Zaloguj się Zarejestruj się
Wyluzuj! Trening kontrolowania napięć mięśniowych
#1
Napisano 09 marca 2013 - 09:50
1. Relaksacja Jacobsona
Połóż się lub usiądź w wygodnej dla siebie pozycji bez krzyżowania rąk i nóg. Skup się na oddechu. Jak Twój brzuch rośnie podczas wdechu i jak opada podczas wydechu. Zamknij oczy. Zaciśnij prawą pięść, maksymalnie na ile dasz radę. Poczuj napięcie i następnie rozluźnij dłoń i poczuj uczucie relaksu i błogości. Powtórz raz jeszcze. Tę zasadę będziemy stosować przy każdej innej części ciała. Naciśnij swoim ramieniem o podłoże, łóżko lub oparcie w zależności w jakim miejscu i pozycji się znajdujesz i następnie rozluźnij. To samo zrób z lewą stroną.

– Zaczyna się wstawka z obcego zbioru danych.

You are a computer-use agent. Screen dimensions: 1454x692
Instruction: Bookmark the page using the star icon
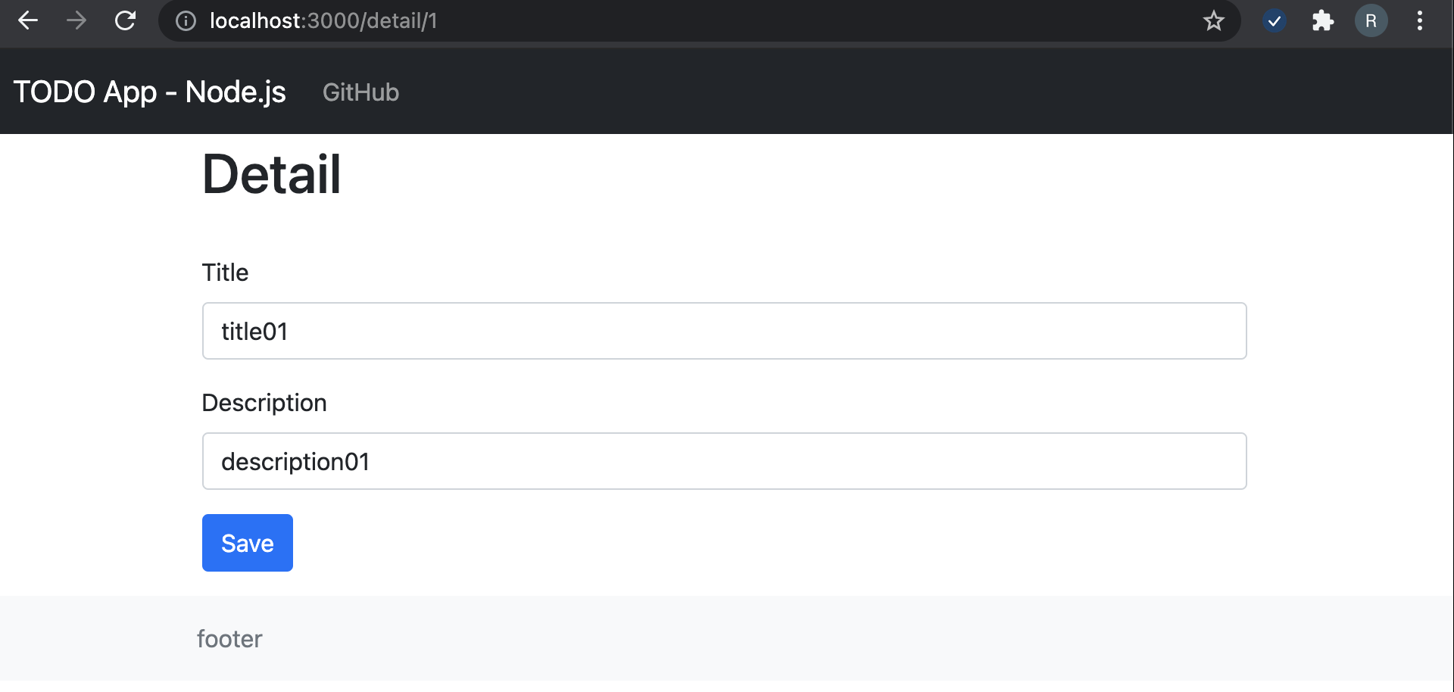(1214, 20)
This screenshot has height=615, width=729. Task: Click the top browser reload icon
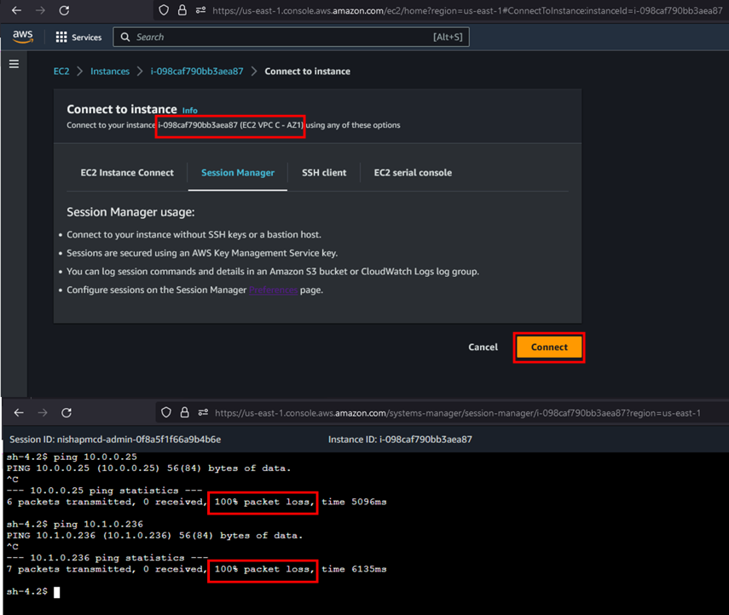tap(64, 11)
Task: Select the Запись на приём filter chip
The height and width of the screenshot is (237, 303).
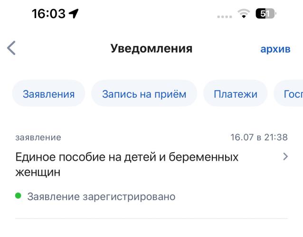Action: pos(144,94)
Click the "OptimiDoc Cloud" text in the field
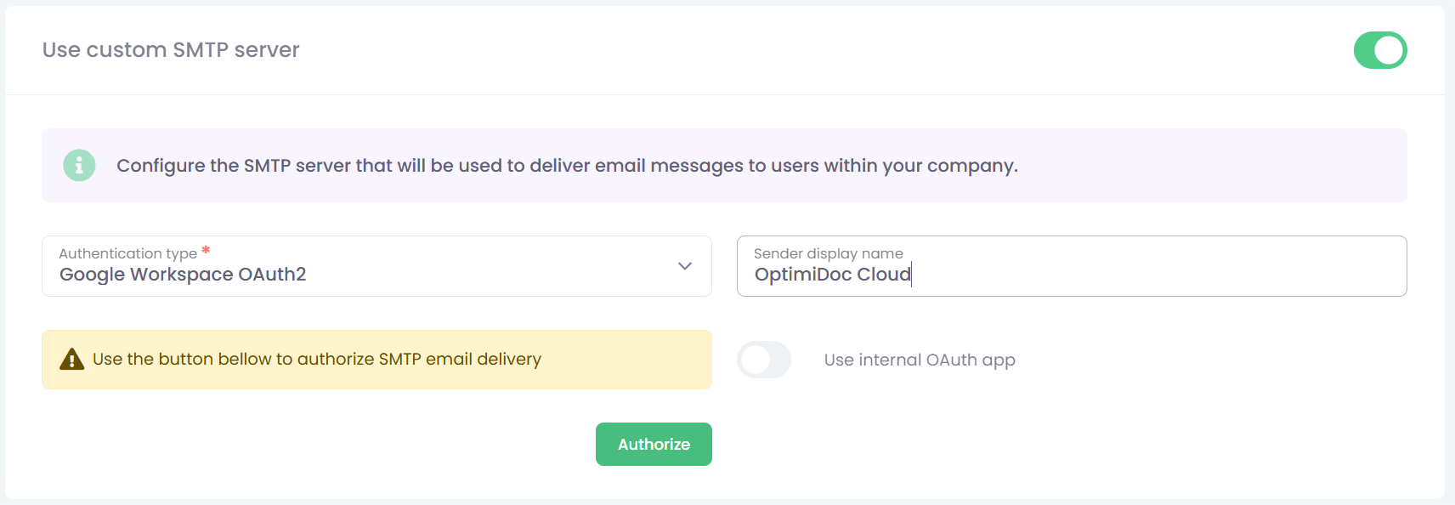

Następnie przechodzimy do twarzy. Otwórz oczy i unieś maksymalnie brwi i rozluźnij. Zmruż oczy i zmarszcz nos. Rozluźnij. Zaciśnij zęby i cofnij kąciki ust. Rozluźnij. Przybliż podbródek w stronę klatki piersiowej, napnij mięśnie karku i szyi. Rozluźnij. Ściągnij obie łopatki w swoją stronę, tak by zbliżyły się do siebie. Rozluźnij. Napnij mięśnie brzucha. Rozluźnij. To samo zrób z górną częścią nóg, czyli mięśniem czworogłowym i dwugłowym. Następnie napnij maksymalnie swoją stopę i skieruj ją w swoją stronę, to pozwoli napiąć podudzie, łydki oraz mięśnie okolic piszczela. Na sam koniec, zegnij maksymalnie palce stóp, wyobraź sobie jakbyś miał nimi coś podnosić.

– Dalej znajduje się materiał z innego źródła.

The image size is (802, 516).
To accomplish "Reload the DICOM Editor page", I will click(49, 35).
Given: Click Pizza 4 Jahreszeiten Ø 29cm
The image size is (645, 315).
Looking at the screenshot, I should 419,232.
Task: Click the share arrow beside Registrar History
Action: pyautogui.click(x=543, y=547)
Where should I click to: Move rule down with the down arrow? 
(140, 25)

Teraz gdy całe Twoje ciało jest rozluźnione, pozostań w tym błogim stanie przez jakąś chwilę. Pomocne będzie wyobrażenie sobie iż znajdujesz się na jakiejś łące, plaży, nad morzem. Wszędzie tam gdzie byłbyś się w stanie zrelaksować w ciągu jednej chwili. Oddychaj głęboko i spokojnie oraz bądź maksymalnie świadom swoich rozluźnionych mięśni. Trening Jacobsona polega na tym by wykonywać go regularnie i zapamiętywać uczucie rozluźnienia i napięcia mięśni. Wraz z treningiem dojdziesz do poziomu kiedy sam w ciągu jakiejkolwiek czynności będziesz w stanie zauważyć kiedy pojawia się napięcie i będziesz potrafił to napięcie usunąć rozluźniając mięsień maksymalnie. Polecam wykonywać ten trening dwukrotnie w ciągu dnia. Rano i wieczór dla lepszych rezultatów, aczkolwiek raz dziennie także będzie znakomitą opcją. Nie stoi także na przeszkodzie byś w ciągu dnia sobie trenował. Dajmy na to jedziesz do pracy. Napnij mięśnie brzucha po czym rozluźnij je. To samo możesz wykonać z każdą inną częścią swojego ciała. Zasada jest prosta: bierzesz wdech i powodujesz napięcie a wraz z wydechem usuwasz napięcie. Prawda że proste? Tak, bo to ma być proste!
2.Corpse
Druga technika pochodzi z jogi i wydaje się banalna aczkolwiek tutaj tkwi jej ukryta trudność. Również będziemy relaksować swoje ciało, tym razem jednak będziemy to robić mentalnie za pomocą umysłu. Połóż się na podłodze lub na łóżku – najlepiej jak będzie to coś twardego. Skup się na oddechu i postaraj się wyeliminować zbędne myśli. Pomału skupiaj się na poszczególnych częściach swojego ciała i je rozluźniaj. Z tą różnicą że w przeciwieństwie do powyższej techniki tym razem nie napinasz swoich mięśni. Rozluźniasz je swoim własnym umysłem. Zacznij od nóg i kieruj się w stronę głowy. Gdy już skończysz, wyobraź sobie że Twoje ciało, Twoje mięśnie i kości są z ołowiu, są niesamowicie ciężkie i wbijają się w podłogę. Jest to dosyć trudna technika jak na początek, dlatego najpierw polecałbym metodę Jacobsona. Ja Corpse używam zazwyczaj po ciężkim treningu, dzięki temu mój układ nerwowy bardzo szybko się resetuje i spokojnie mogę powrócić do normalnych czynności.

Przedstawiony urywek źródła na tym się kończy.